Thursday, 29 April 2010

Trust and Twitter - Thoughts from SAScon

SEO and social media bods flocked to the Bridgewater Hall on Wednesday for the very first SAScon event. The conference, set up by a number of companies, including Manchester SEO agency Push On and PR gurus Brazen, was an intellectual affair which saw a host of household names talk social marketing and search engine optimisation. And very good it was too.

One of the main themes flowing through the conference, particularly from the social media workshops, was the need for engagement; the importance of understanding and forming a relationship with an audience. It was a topic brought up in each of the three SM panels throughout the course of the day.

The point was repeatedly raised in one of the last sessions. During one of the most engaging panels, a number of business leaders, including Phil Jones, director of Brother UK, spoke about the various techniques employed by big brands in the social medium.

“Our mantra is 'time, attention and trust,” Jones commented.


Trust is the ultimate goal for anyone in social media. A single person wants their opinion to be trusted, while a company wants someone to trust in their products and brand.

But it isn't an easy emotion for brands to earn. It's a fickle concept and to gain the trust of an individual doesn't necessarily mean that you obtain the goodwill of the collective.

Trust has a face

Trust, according to a number of the panellists during the day, is a product which results from the authenticity of an account; consumers desire transparency.

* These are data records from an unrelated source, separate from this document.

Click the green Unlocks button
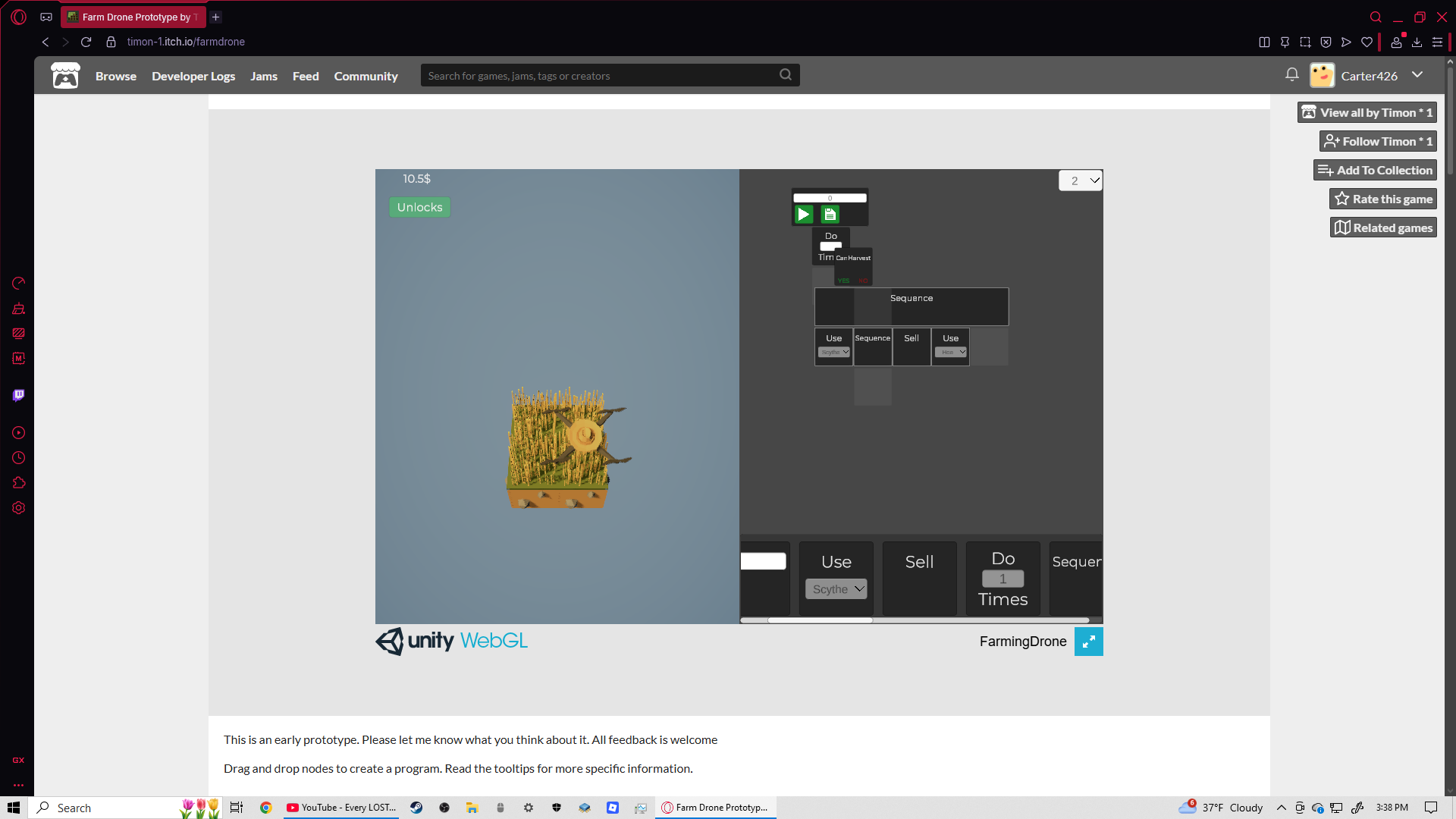The image size is (1456, 819). click(x=419, y=207)
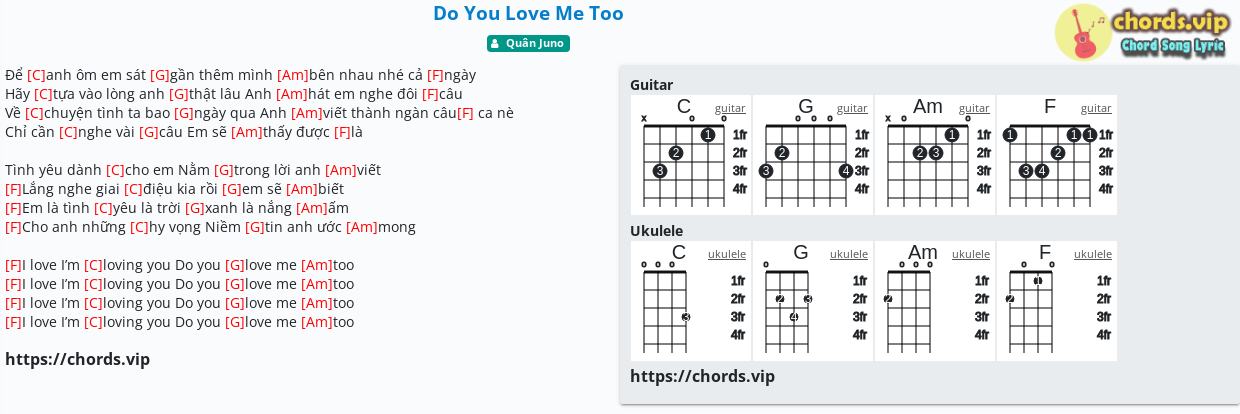Click the person icon in artist tag
Viewport: 1240px width, 414px height.
496,43
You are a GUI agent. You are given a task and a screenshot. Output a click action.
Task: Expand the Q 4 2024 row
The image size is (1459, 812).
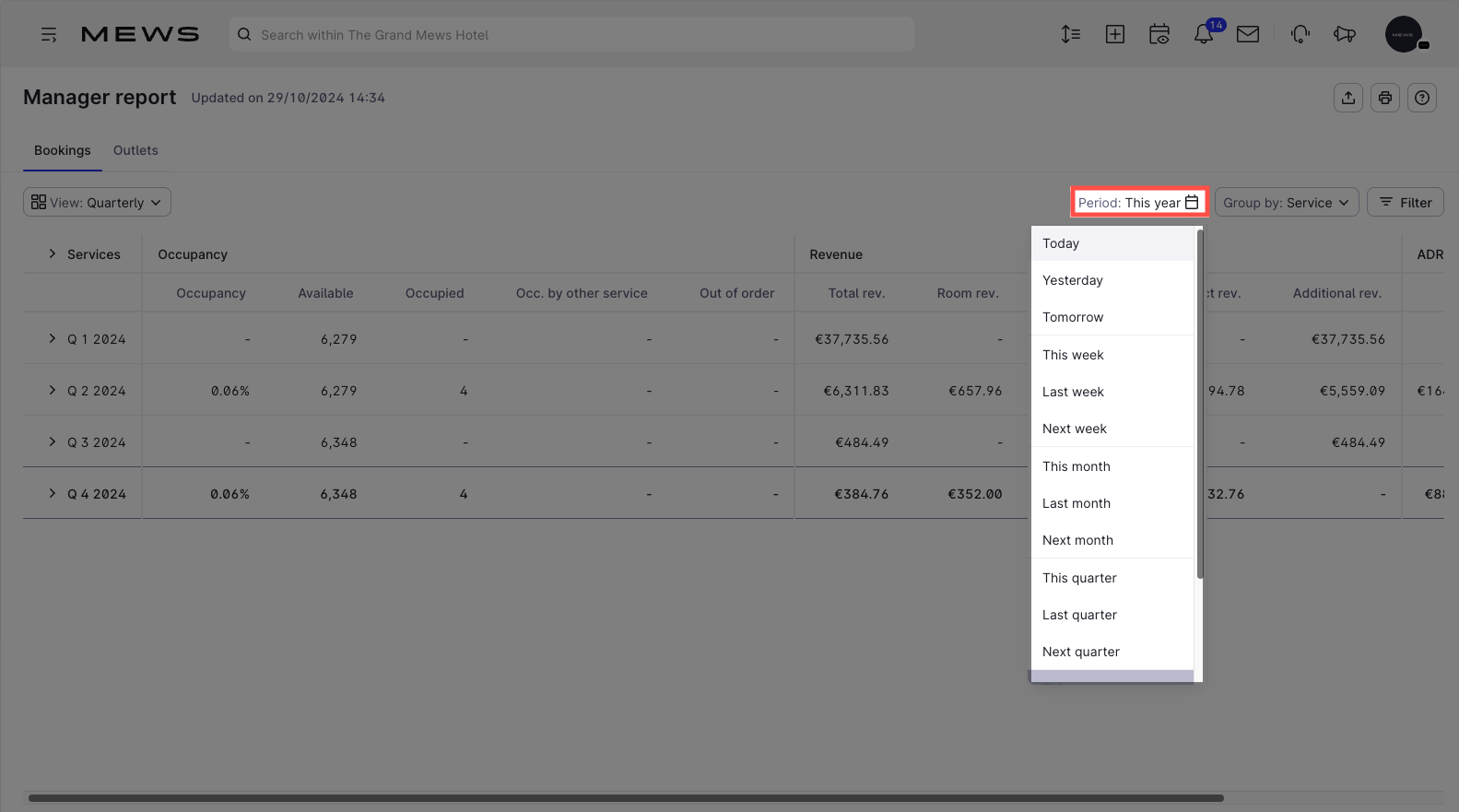[x=53, y=494]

Several speakers commented that users want to know the person behind the keyboard of an account, regardless of whether the author is an M.D or a customer service assistant. This tactic quickly establishes a human connection with the customer, theoretically making it somewhat easier to gain the trust of the user.

I'd argue that this is one of the most important factors when it comes to establishing a trusting relationship between brand and consumer.

Indeed, a number of social campaigns, particularly on Twitter, immediately make it clear who is operating the account – Kellogg's and Vodafone (both pictured below) immediately spring to mind. These profiles immediately establish a human connection.

Of course, trust cannot only be influenced by a picture of someone in a snorkel. It has to be earned through engagement, transparency and openness. Still, I'd say that a 'personalised company account' is far better at establishing a rapport with a consumer than an avatar of a corporate logo. A person has dreams, fears and bills to pay. You can relate to that.

Comparatively, a logo has sales projections and efficiency drives.

Which one would you rather trust with your money?